**Given data:**
****
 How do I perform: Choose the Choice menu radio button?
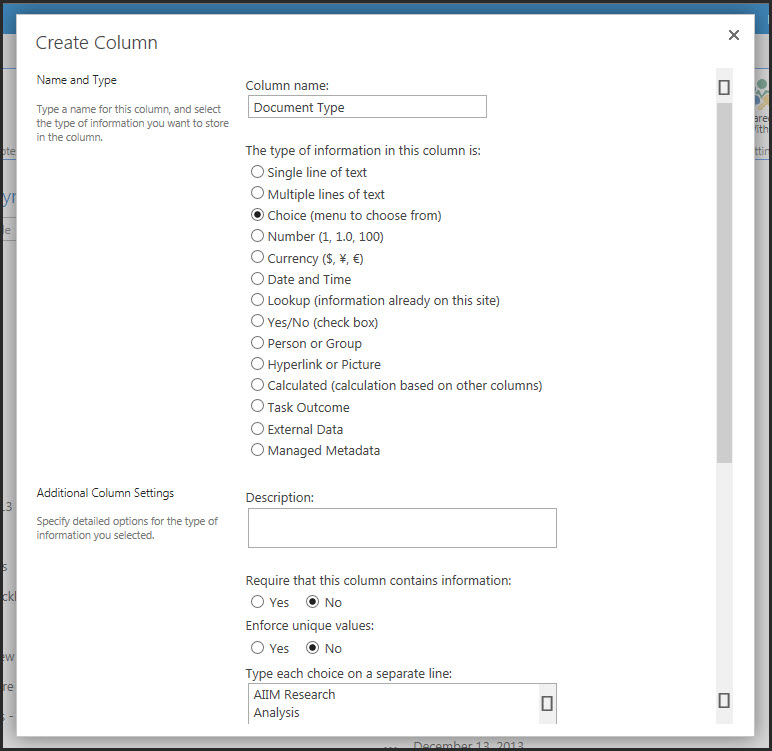pyautogui.click(x=258, y=215)
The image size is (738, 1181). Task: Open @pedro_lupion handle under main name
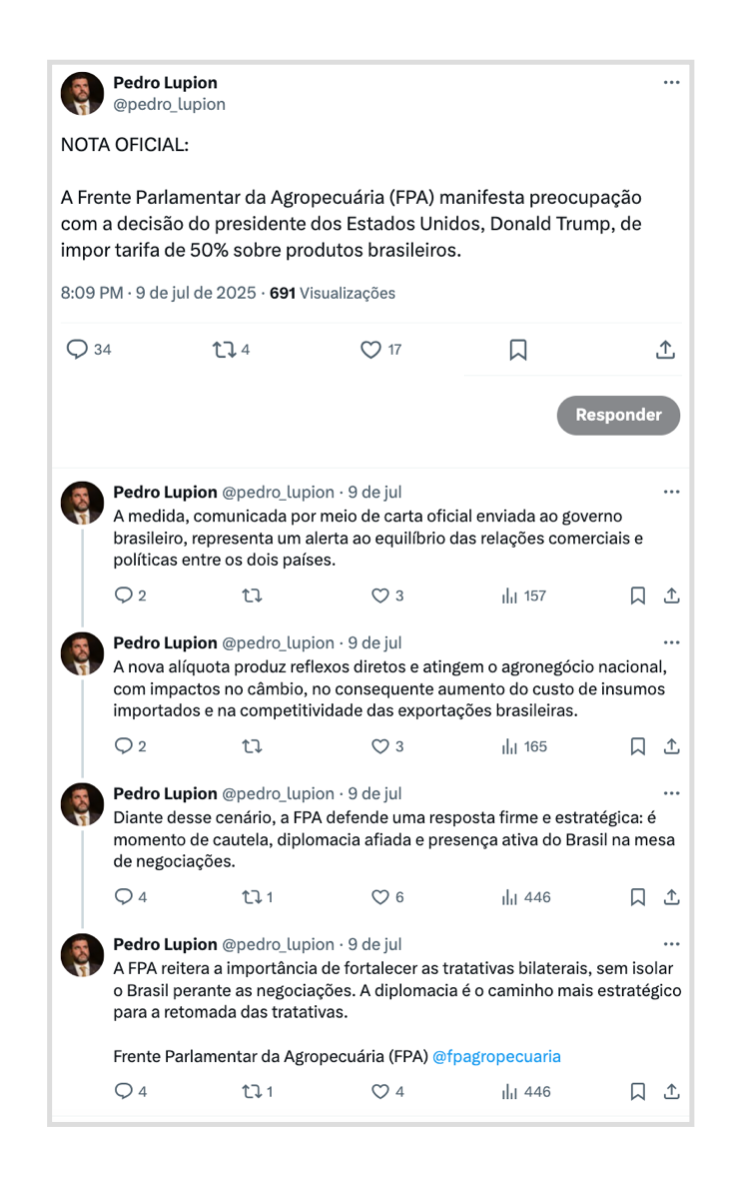pyautogui.click(x=169, y=105)
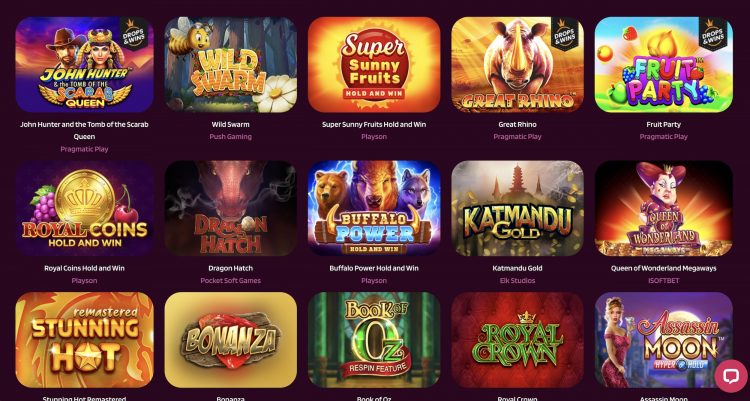Open the ISOFTBET provider link
Screen dimensions: 750x401
[663, 281]
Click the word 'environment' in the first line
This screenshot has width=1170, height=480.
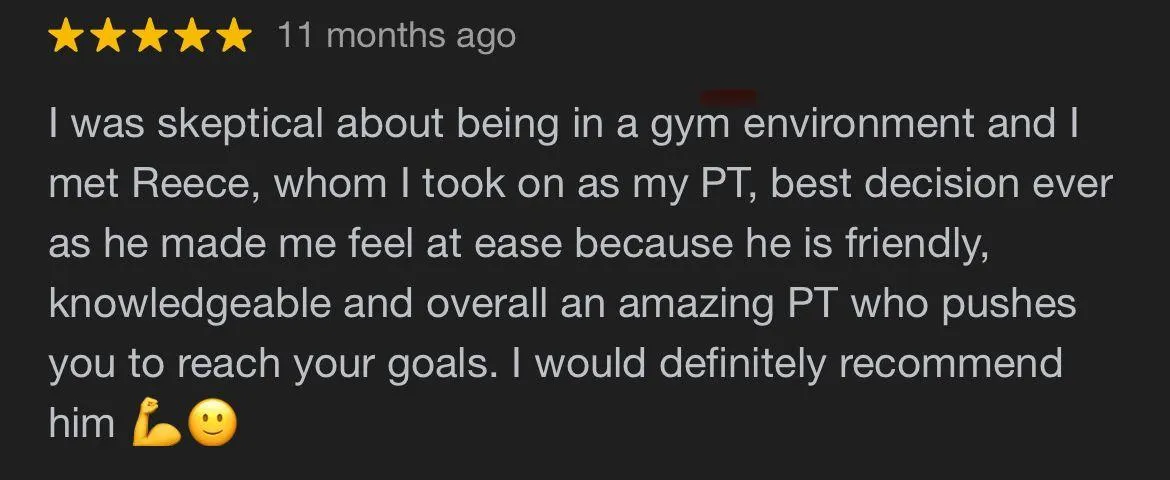[859, 124]
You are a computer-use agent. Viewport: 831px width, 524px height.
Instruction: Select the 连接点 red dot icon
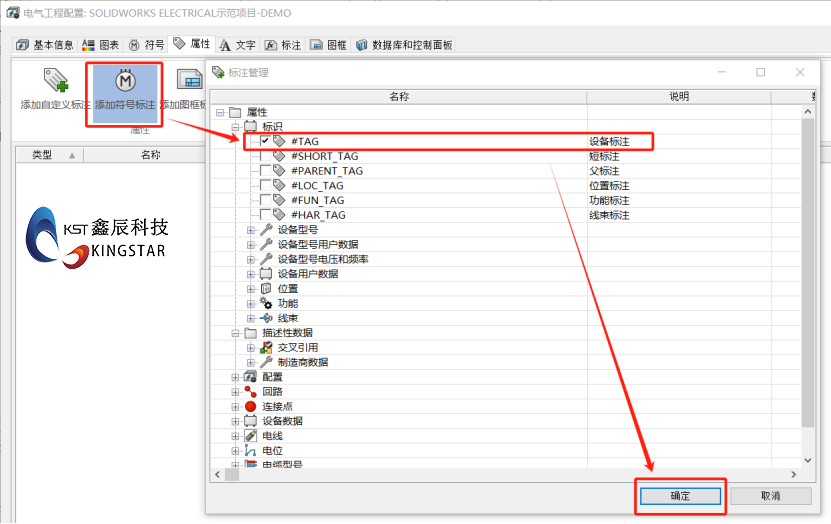(250, 406)
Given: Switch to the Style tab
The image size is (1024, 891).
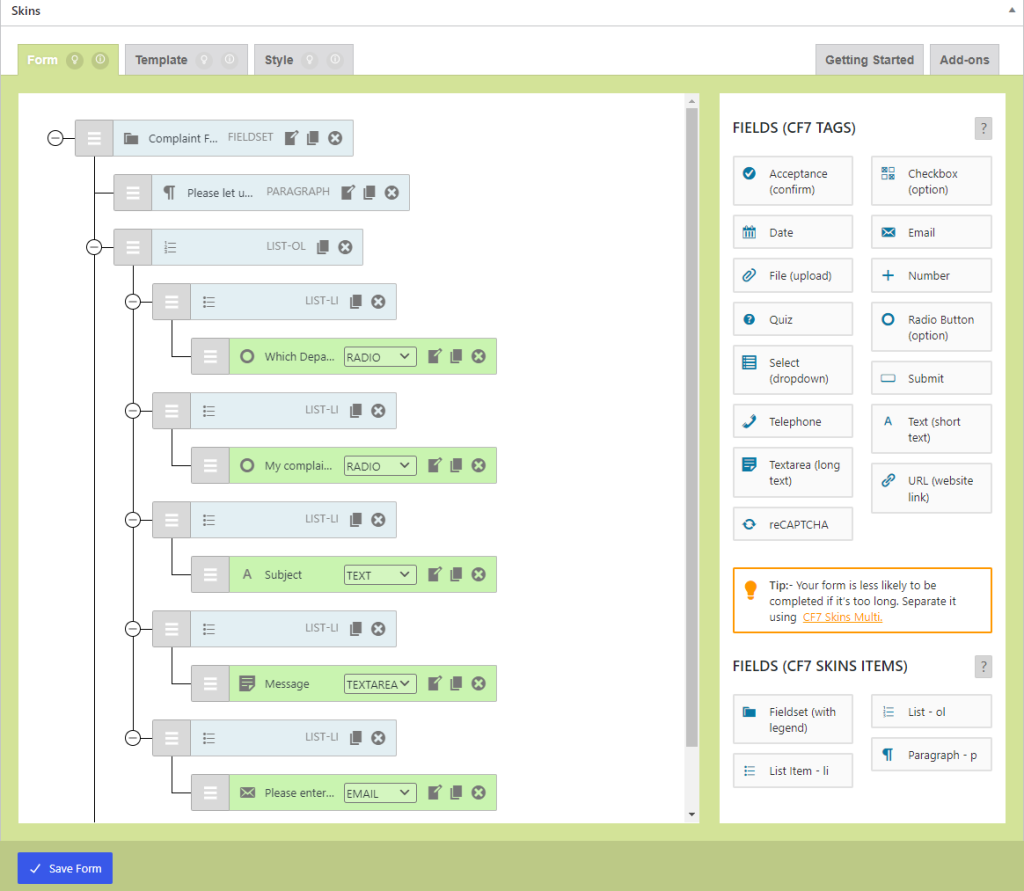Looking at the screenshot, I should pyautogui.click(x=279, y=60).
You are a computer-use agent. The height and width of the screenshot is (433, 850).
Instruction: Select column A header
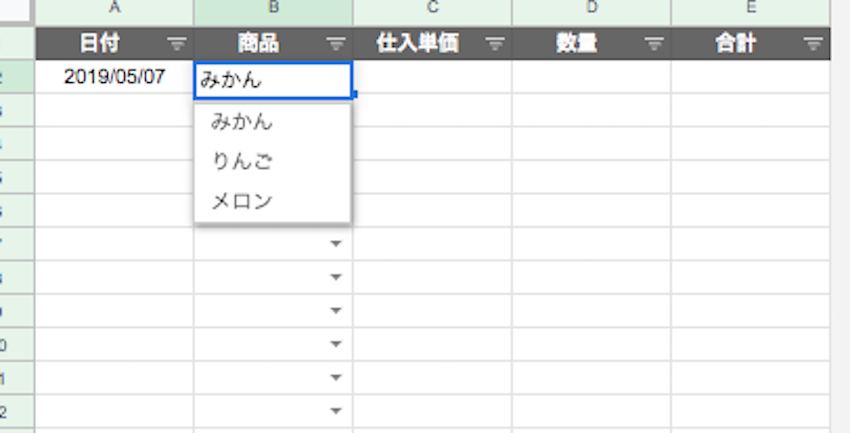114,9
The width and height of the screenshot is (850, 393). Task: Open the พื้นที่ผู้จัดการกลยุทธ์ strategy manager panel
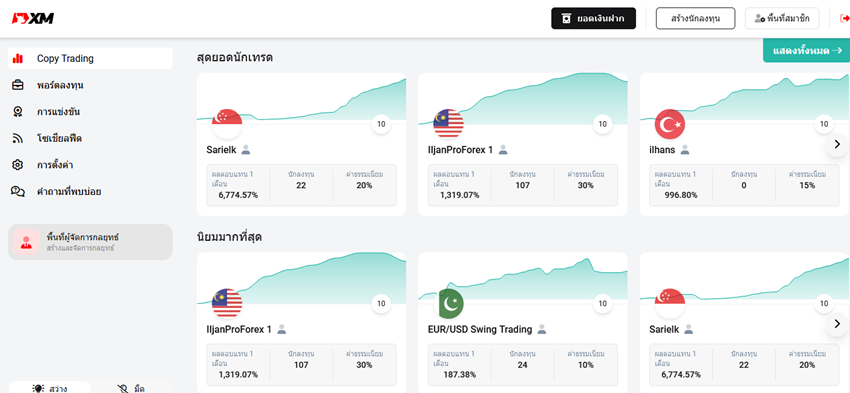pos(90,242)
****
**Exercise directions:**
Copy the listing above verbatim; the pictures it contains are to stay out.

**Result of the exercise:**
 How do I perform: Choose the Choice menu radio button?
pyautogui.click(x=258, y=215)
The image size is (738, 1181). Task: Open @pedro_lupion handle under main name
pyautogui.click(x=169, y=105)
Open the ISOFTBET provider link
Screen dimensions: 750x401
[663, 281]
Click the word 'environment' in the first line
This screenshot has width=1170, height=480.
[859, 124]
You are a computer-use agent. Viewport: 831px width, 524px height.
Instruction: Select the 连接点 red dot icon
(250, 406)
Given: Switch to the Style tab
The image size is (1024, 891).
Looking at the screenshot, I should pyautogui.click(x=279, y=60).
You are a computer-use agent. The height and width of the screenshot is (433, 850).
Instruction: Select column A header
114,9
The width and height of the screenshot is (850, 393). Task: Open the พื้นที่ผู้จัดการกลยุทธ์ strategy manager panel
pos(90,242)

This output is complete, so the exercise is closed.